## Exercise goal
In the forum discussion below about partners who are unsure about having children, copy the passage word for word from "How many times" to "couple will face.".

I just think if you are in a serious relationship with a man/woman who is late 20s to 30s who wants kids then you can’t be selfish and you just need to be honest with yourself or date child free people as some don’t have the luxury of spending 10 years with a person who can’t even picture who they see their future. If he was single I would understand more as I get that guys may need to actually be able to picture the ‘right woman’ to have children with but if you are in a relationship and still can’t decide I have less tolerance for that.
How many times have we seen posts on this board where a partner was unsure, said yes to kids and then changed their mind (both men and women) and then it just ends in heartbreak for everyone as there is no compromise for this issue. it is one of the most important compatability issues a couple will face.
Post # 24
This is a tough one. I personally always knew I wanted kids and can’t fathom being on the fence about a decision as large as that, but I have so many examples of friends who were on the fence, or even in the “hell no” camp, who changed their minds and are now enthusiastic and excellent parents. So, I don’t think you need to write him off based on his cautiousness.
On the other hand, wasting time in a relationship with what may be a major incompatibility is not fun either. So, I’d encourage you to give him time… but make sure he’s using the time to make progress on the decision. The fact that his dad left means he may have some baggage around this issue… could you encourage him to go to therapy, or better yet, go together? At the very least, I wouldn’t shy away from the subject while he is trying to decide. Be open about how you think your lives with kids will be like, what you are excited about, etc. If these topics scare him, you have your answer, but hopefully he will come around to be more comfortable with the idea.
Post # 25
I don’t know Bee, this might be a hard relationship to let go but this is a deal breaker and not something that can be compromised on really. If you could be happy either way then it wouldn’t be as big of a deal but if kids are important to you and not to him that’s a problem with values aligning. Both are valid, but it might make you wrong for each other.
I married a guy who didn’t care for kids at all but “would like one or two of his own someday.” But someday never seemed to come. And when he said he’d have a baby after I said we were wrong for each other and wanted different things in life I realized he’d probably only told me he was open to kids in the first place to keep me. I felt lied to and strung along. Having a baby with this man would leave me feeling like a single mother. I didn’t just want a baby, I wanted a family. Not saying a guy can’t change his mind or fall in love with his own child but you deserve a guy that WANTS a baby with YOU!
Post # 26
Maybe something else to consider is that these are very uncertain times – I know a lot of people who are questioning previously settled views because of it. He may be anxious about bringing kids into the kind of world that has things like Covid-19.
I’d say it’s worth another conversation – but I wouldn’t do the ‘I will have to end this if you don’t want kids’ thing because as others have said, there’s a risk he will just agree so that he doesn’t lose you.
Post # 27
He may never change his mind. Or he could and think he wants kids until you have them and he checks out. Be careful when you want different things such as children. Both people have to be entirely on the same page.
Post # 28
My exH said he wasn’t sure about kids and when I told him it was a non negotiable, he changed tune and said that he would want them with me.
Jokes on me though, because I believed his lies. We got married and then he changed his mind and expected me to as well since we were legally bound to one another.
I told him that I changed my mind about wanting to be married to him. Ha.
When someone tells you that they aren’t sure about kids, believe them. And yes, they can come around to the idea, but if you choose to stay you have to be prepared to be ok with not having kids.

## Stored data
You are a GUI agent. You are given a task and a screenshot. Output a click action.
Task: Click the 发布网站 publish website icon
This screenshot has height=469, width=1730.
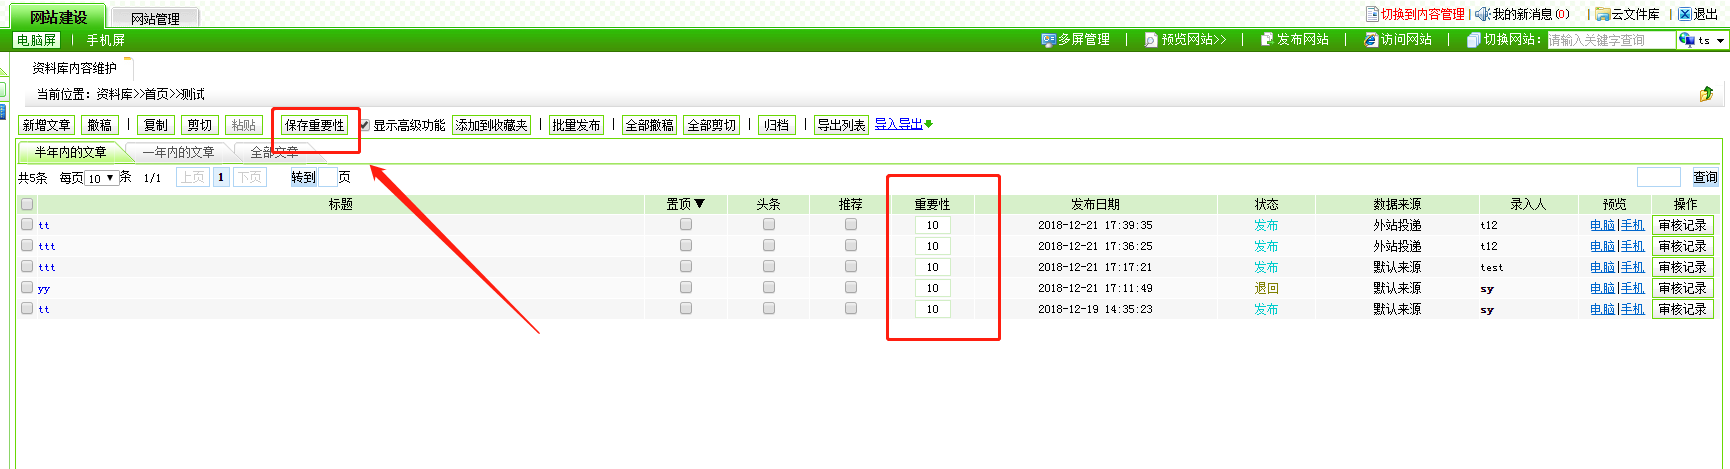1267,40
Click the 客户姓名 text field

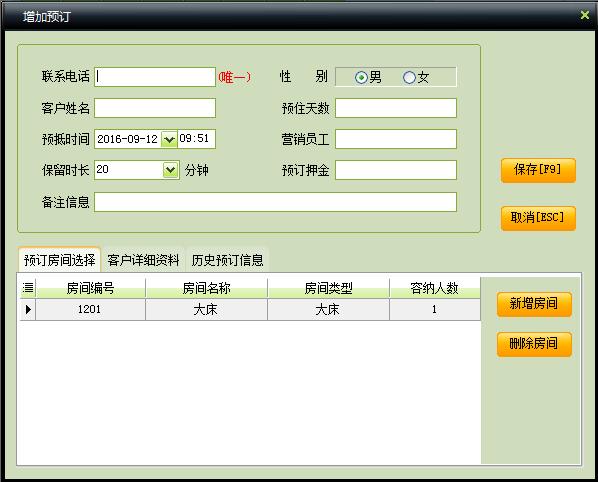[x=155, y=108]
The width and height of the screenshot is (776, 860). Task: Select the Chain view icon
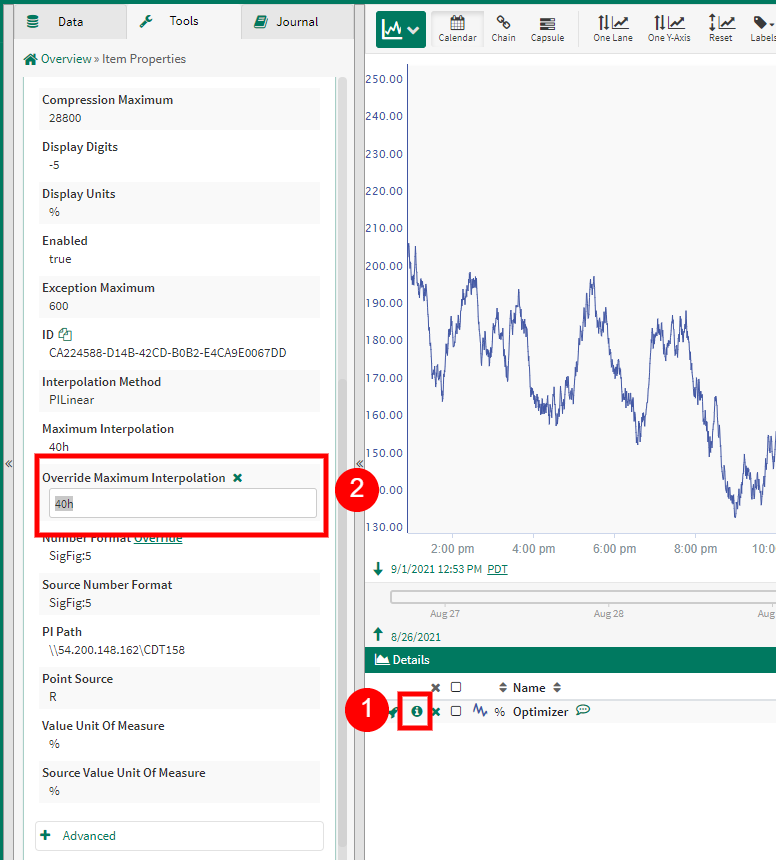(x=503, y=28)
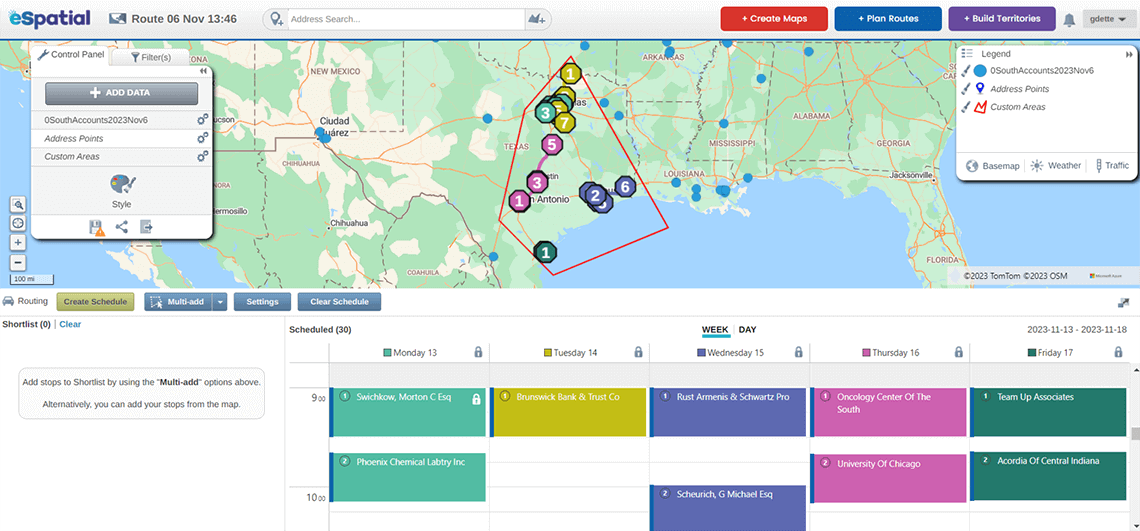Switch to the Filter(s) tab
Image resolution: width=1140 pixels, height=531 pixels.
pyautogui.click(x=151, y=58)
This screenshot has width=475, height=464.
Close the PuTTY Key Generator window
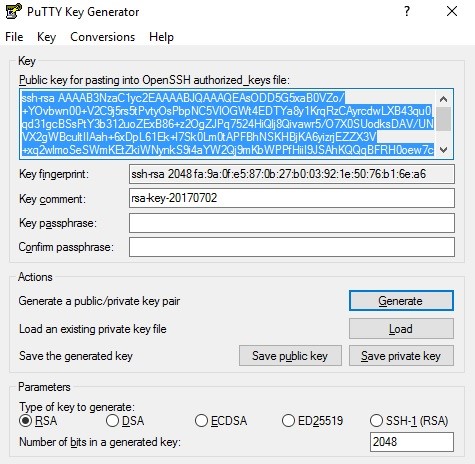tap(452, 12)
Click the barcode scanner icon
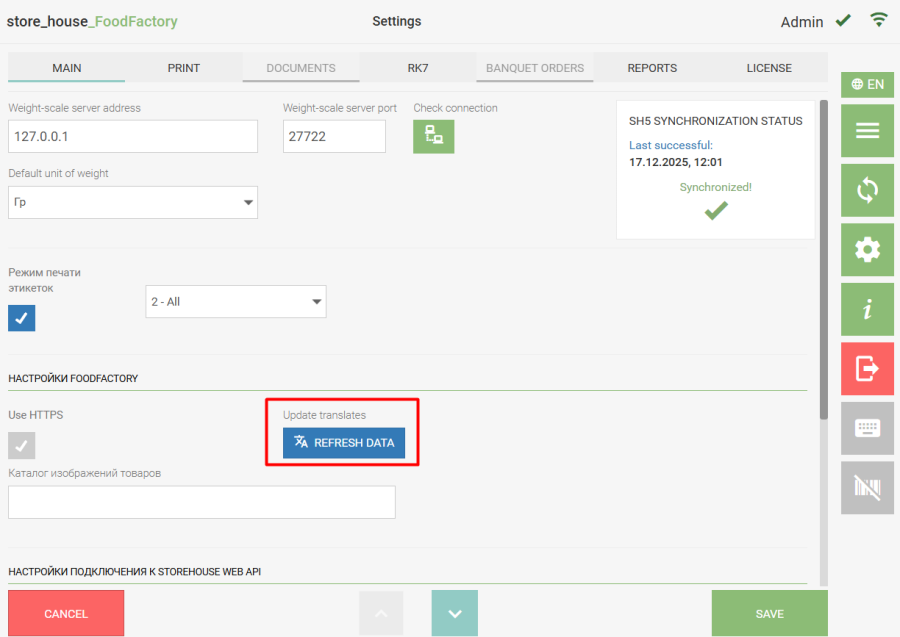The width and height of the screenshot is (900, 637). click(x=867, y=487)
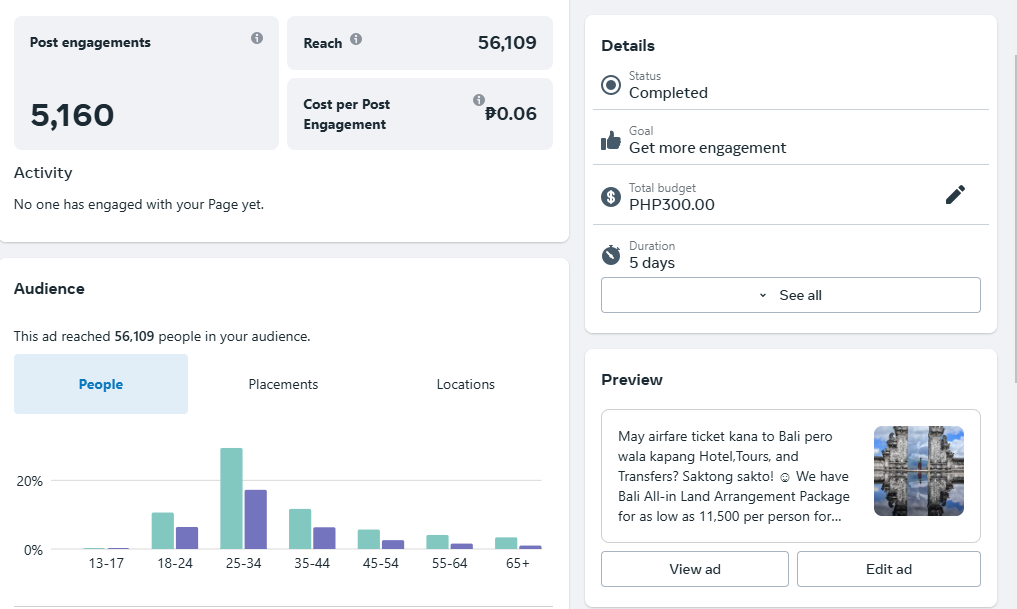
Task: Click the Cost per Post Engagement info icon
Action: click(x=479, y=100)
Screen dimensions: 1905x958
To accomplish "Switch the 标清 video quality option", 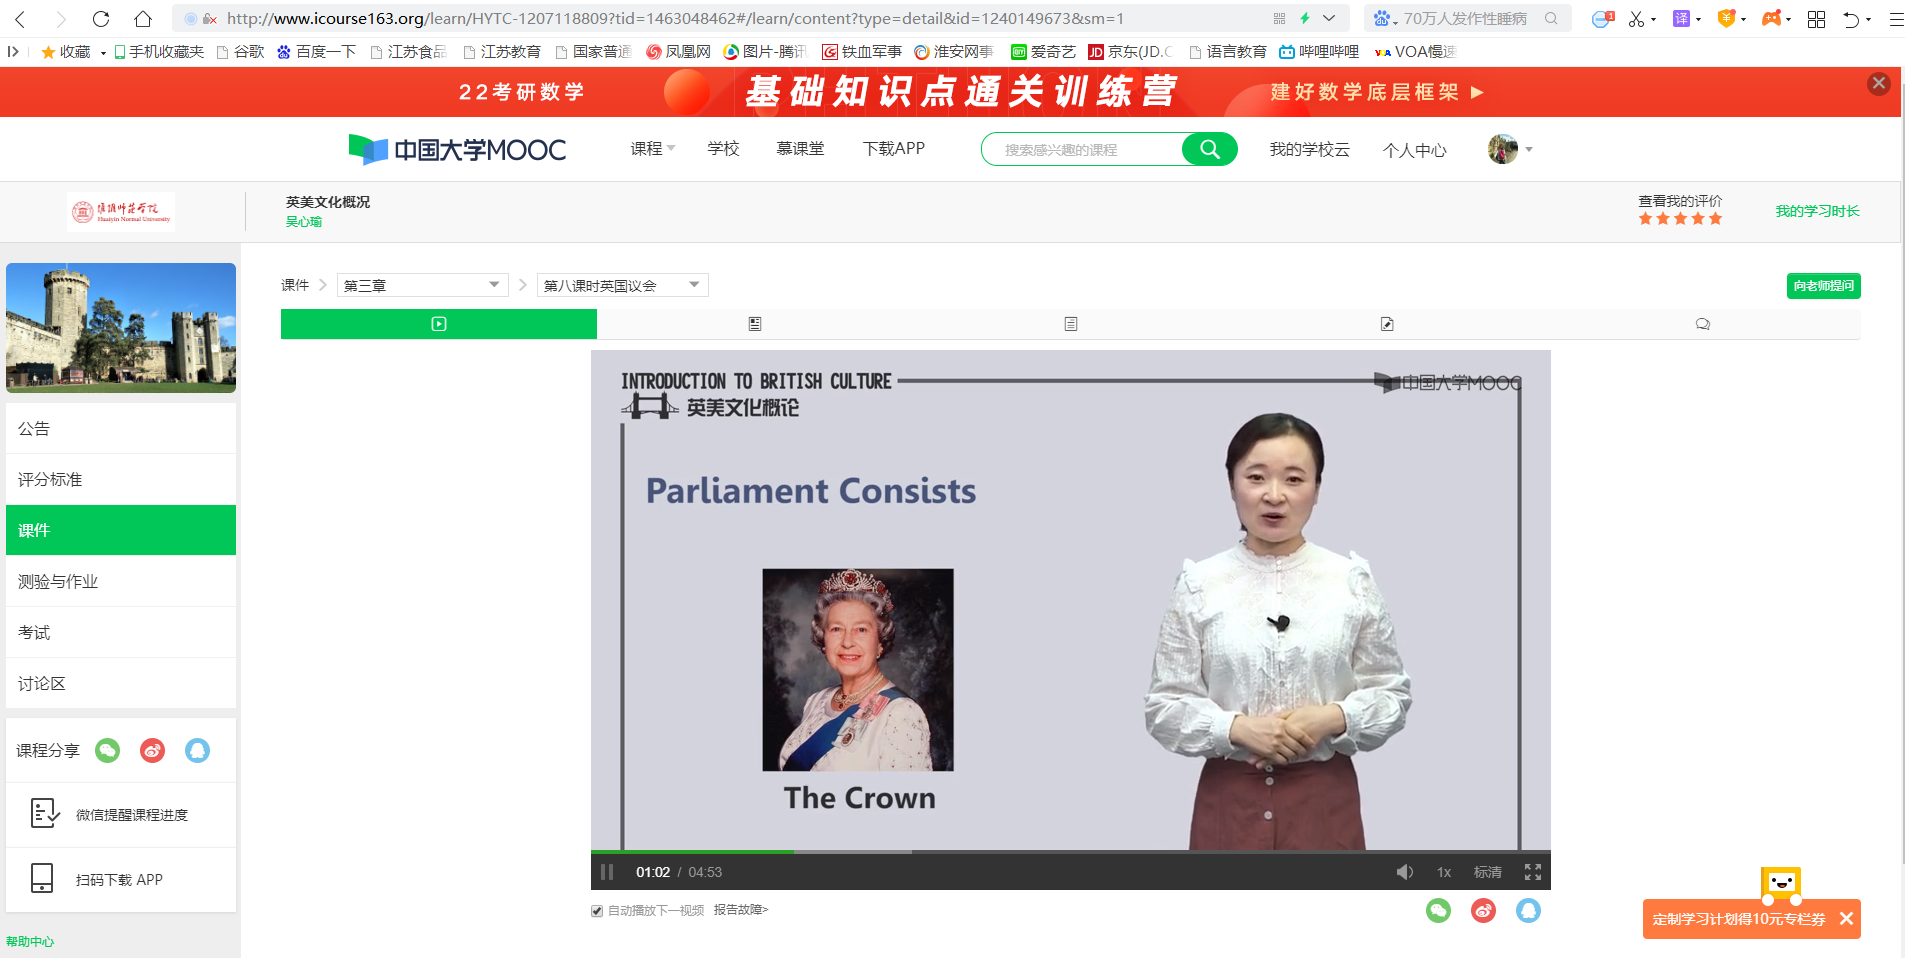I will pyautogui.click(x=1487, y=872).
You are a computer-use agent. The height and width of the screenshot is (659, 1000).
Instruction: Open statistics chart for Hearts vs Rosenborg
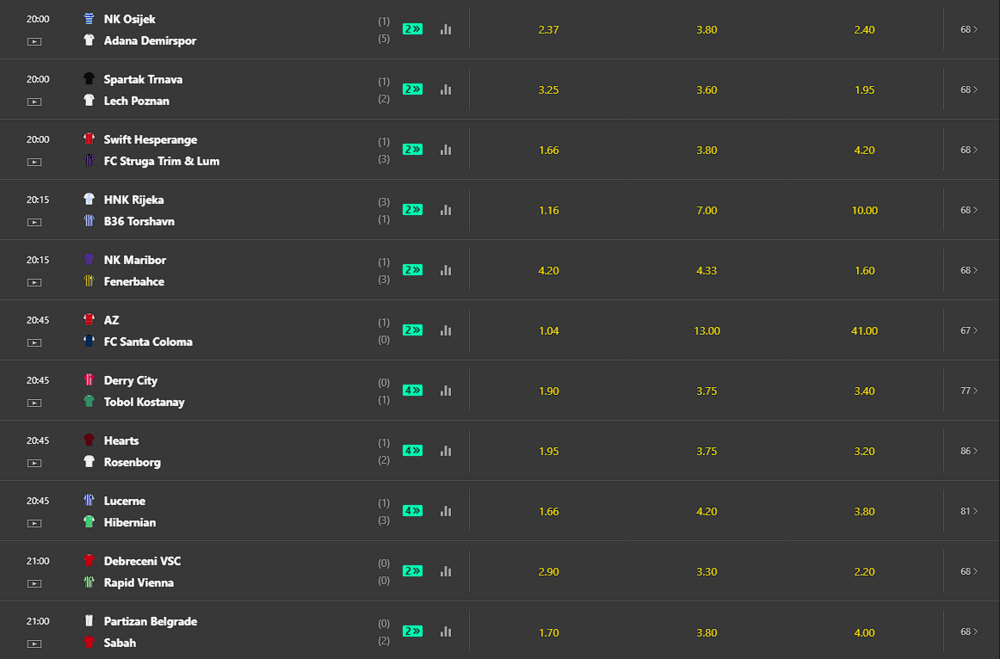point(446,450)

## Completed task
How many times have we seen posts on this board where a partner was unsure, said yes to kids and then changed their mind (both men and women) and then it just ends in heartbreak for everyone as there is no compromise for this issue. it is one of the most important compatability issues a couple will face.